Information supplied
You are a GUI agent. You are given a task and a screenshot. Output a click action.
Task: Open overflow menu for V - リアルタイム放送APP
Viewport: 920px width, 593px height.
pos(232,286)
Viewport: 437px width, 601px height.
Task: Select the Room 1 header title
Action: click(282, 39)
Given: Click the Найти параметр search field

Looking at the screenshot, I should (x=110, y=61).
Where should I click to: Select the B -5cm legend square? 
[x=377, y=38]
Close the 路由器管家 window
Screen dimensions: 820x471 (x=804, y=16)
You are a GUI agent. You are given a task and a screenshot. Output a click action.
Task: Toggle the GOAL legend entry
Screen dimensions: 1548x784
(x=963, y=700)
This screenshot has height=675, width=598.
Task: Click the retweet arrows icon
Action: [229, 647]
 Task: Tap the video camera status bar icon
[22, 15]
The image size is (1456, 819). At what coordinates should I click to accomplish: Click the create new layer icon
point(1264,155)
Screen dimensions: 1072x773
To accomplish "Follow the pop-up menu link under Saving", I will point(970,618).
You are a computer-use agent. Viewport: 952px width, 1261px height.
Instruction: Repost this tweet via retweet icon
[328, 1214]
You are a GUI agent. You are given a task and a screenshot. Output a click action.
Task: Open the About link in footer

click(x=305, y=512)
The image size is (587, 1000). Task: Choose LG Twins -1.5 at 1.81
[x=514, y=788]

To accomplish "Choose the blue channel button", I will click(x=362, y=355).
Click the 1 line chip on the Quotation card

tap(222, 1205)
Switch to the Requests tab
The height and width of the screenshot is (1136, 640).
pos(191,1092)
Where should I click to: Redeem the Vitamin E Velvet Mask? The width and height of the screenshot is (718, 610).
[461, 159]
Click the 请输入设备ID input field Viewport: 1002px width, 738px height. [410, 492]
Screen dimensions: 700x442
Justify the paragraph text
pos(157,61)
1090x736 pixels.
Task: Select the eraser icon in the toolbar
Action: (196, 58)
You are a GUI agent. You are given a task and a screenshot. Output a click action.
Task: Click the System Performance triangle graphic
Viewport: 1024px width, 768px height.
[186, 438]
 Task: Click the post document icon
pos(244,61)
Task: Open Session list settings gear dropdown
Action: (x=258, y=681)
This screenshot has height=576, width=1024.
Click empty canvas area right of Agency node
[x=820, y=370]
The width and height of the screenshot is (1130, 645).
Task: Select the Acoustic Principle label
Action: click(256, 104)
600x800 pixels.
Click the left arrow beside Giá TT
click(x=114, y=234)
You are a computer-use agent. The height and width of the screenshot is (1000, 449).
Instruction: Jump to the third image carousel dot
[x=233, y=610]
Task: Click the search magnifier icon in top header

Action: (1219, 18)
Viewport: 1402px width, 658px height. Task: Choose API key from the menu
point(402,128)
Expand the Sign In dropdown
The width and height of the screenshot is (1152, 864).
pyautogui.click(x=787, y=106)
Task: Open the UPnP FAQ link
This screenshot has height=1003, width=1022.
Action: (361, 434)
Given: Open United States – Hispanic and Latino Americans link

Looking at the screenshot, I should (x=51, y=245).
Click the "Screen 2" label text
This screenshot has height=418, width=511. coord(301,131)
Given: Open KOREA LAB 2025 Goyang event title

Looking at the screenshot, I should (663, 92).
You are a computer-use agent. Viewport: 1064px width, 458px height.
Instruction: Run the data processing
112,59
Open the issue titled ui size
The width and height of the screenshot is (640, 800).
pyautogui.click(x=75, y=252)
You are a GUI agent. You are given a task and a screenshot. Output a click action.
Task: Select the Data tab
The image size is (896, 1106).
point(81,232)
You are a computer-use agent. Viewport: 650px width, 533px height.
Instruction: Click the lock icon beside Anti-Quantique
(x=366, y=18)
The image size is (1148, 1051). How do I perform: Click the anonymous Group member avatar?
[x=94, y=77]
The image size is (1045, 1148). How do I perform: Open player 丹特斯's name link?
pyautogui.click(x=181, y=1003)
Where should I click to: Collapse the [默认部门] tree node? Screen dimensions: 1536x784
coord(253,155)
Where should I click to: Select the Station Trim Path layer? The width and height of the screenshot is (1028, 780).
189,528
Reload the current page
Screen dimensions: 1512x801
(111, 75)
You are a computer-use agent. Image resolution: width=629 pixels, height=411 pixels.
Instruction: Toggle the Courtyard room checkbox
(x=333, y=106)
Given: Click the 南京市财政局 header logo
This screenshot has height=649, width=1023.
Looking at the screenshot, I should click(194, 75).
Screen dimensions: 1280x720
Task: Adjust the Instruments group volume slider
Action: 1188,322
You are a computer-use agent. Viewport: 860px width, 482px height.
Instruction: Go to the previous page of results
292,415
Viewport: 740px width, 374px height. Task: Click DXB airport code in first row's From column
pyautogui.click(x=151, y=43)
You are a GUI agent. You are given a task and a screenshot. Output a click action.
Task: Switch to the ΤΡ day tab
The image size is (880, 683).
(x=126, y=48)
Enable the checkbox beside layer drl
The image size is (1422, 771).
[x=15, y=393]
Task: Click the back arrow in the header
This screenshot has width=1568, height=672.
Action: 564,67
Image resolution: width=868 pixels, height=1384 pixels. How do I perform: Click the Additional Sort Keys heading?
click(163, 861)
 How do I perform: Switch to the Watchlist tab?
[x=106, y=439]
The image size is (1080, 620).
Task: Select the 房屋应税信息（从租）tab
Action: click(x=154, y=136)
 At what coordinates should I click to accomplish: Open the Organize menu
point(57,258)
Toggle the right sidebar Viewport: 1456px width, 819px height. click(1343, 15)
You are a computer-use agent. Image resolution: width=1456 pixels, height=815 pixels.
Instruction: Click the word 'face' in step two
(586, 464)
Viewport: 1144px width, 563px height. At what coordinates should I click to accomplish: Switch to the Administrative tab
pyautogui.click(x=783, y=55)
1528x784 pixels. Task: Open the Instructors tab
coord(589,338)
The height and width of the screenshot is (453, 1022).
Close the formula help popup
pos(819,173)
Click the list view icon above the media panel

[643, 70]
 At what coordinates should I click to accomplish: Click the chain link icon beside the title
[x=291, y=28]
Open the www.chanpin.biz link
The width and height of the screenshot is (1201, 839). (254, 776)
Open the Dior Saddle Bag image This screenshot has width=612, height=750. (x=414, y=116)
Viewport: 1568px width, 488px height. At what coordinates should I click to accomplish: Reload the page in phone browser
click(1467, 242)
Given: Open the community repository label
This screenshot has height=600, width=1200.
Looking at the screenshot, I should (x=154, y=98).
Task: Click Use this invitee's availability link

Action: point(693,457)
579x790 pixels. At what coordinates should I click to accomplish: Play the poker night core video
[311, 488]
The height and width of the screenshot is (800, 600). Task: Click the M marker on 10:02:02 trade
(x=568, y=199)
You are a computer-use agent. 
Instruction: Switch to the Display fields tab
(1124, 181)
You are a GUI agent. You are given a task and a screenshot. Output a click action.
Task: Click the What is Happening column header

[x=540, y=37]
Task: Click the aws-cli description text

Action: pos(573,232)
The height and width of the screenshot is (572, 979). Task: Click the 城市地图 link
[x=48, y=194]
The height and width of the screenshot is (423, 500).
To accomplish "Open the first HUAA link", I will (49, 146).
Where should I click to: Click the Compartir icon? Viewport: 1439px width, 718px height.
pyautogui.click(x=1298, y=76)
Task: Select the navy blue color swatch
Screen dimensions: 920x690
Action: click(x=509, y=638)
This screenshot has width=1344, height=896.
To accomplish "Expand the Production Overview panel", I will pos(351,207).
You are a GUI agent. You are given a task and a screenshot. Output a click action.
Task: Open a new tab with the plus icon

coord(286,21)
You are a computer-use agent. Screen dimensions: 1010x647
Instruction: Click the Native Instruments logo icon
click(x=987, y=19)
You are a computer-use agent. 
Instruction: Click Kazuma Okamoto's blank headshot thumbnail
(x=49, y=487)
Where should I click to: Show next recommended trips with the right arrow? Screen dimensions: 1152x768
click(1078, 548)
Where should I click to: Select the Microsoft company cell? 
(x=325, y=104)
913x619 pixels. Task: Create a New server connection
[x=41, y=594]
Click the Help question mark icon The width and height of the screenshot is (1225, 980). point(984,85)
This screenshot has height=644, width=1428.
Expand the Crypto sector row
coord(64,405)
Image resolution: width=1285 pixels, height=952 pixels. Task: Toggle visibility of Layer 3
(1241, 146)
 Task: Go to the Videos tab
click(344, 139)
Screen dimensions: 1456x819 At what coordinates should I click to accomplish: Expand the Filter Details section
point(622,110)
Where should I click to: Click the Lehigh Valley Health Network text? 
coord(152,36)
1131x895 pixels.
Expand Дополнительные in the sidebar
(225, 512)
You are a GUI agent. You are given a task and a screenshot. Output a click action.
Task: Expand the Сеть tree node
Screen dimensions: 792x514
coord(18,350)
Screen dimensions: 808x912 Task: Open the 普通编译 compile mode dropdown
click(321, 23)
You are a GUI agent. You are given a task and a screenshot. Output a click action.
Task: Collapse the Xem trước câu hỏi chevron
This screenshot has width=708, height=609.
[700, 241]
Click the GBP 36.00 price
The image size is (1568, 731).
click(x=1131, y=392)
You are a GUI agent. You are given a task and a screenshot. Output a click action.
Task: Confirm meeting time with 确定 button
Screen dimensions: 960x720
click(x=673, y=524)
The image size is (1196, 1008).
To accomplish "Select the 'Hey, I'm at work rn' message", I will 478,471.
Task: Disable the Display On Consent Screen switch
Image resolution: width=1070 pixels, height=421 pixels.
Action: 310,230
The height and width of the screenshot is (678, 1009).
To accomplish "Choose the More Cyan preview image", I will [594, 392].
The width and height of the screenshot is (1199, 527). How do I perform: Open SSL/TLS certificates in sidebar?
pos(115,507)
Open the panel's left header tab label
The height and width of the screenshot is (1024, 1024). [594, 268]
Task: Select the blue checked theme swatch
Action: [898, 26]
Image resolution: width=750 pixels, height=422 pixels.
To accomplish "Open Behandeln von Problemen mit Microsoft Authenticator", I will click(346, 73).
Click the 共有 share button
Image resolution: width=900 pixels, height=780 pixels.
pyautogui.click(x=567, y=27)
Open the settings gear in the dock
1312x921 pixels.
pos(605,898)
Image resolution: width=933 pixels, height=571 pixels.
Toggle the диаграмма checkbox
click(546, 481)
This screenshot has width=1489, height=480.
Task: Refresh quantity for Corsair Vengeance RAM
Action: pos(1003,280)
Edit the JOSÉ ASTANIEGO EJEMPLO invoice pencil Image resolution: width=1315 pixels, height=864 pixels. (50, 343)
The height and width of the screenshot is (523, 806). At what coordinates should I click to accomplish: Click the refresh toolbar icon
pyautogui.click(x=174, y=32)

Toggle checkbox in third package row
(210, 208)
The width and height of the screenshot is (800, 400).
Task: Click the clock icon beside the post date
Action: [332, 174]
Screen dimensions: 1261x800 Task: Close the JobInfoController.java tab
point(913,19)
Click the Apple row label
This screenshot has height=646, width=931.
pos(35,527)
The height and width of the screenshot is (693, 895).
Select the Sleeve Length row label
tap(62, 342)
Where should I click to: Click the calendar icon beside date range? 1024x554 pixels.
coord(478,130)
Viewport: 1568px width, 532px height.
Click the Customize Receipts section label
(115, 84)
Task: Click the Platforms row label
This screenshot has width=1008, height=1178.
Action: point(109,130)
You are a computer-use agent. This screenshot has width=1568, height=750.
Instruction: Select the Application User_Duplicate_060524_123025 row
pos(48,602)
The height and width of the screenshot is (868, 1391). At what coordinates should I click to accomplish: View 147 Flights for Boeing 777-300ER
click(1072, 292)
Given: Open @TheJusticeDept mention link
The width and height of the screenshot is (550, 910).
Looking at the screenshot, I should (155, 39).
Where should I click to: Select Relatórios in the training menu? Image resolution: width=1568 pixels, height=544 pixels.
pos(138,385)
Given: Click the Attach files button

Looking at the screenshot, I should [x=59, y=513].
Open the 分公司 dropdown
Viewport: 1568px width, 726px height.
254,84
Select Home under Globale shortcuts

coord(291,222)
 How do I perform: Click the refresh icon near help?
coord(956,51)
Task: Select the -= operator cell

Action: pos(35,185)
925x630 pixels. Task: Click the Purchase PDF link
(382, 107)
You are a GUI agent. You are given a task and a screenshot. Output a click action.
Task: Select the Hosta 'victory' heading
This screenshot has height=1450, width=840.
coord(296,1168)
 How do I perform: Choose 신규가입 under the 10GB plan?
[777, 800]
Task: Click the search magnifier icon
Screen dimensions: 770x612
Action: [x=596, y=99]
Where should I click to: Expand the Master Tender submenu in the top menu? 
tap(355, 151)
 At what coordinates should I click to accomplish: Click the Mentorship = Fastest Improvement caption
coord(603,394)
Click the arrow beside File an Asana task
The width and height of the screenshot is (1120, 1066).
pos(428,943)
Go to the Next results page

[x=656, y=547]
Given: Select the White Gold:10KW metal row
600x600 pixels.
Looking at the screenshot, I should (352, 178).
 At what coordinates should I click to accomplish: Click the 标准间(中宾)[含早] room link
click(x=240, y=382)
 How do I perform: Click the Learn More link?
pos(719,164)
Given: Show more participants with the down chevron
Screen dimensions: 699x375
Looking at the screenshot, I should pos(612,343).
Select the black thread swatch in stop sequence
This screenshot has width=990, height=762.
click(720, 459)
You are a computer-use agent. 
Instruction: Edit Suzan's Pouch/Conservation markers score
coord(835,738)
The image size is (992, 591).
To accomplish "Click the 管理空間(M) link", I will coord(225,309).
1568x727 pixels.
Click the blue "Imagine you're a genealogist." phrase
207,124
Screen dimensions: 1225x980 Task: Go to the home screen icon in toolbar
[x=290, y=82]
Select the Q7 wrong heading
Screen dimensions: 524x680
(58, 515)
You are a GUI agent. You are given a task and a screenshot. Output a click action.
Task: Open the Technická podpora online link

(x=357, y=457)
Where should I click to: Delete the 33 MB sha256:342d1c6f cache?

What is expected
State, as a bare number, how many lines of the material include the string "chevron".

Solution to the problem
2